Em sete anos, a Chevrolet perdeu quase metade do volume de vendas que tinha no Brasil e despencou do topo do mercado para o terceiro lugar do ranking. O lugar pode ser tomado pela montadora chinesa BYD que já ameaça tomar essa posição, em um momento em que a relação com os concessionários vive um desgaste cada vez maior.
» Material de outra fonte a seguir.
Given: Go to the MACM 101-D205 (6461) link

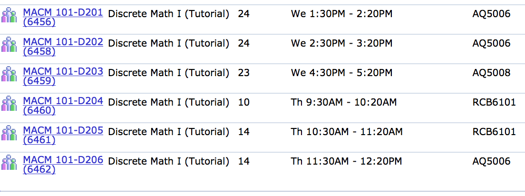Looking at the screenshot, I should coord(63,136).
Em 2019, o Onix isolado já superava em mais do dobro as vendas do carro que ficou em segundo lugar.
O total de emplacamentos anuais da marca foi de 475.684 unidades em 2019 para 275.965 em 2025, uma retração de 41,2%. Já a fatia de mercado ocupada pela Chevrolet caiu de 17,8% para 10,8% no período, mesmo com o volume geral de vendas de veículos praticamente estável, saindo de 2.658.923 unidades para 2.549.462 unidades.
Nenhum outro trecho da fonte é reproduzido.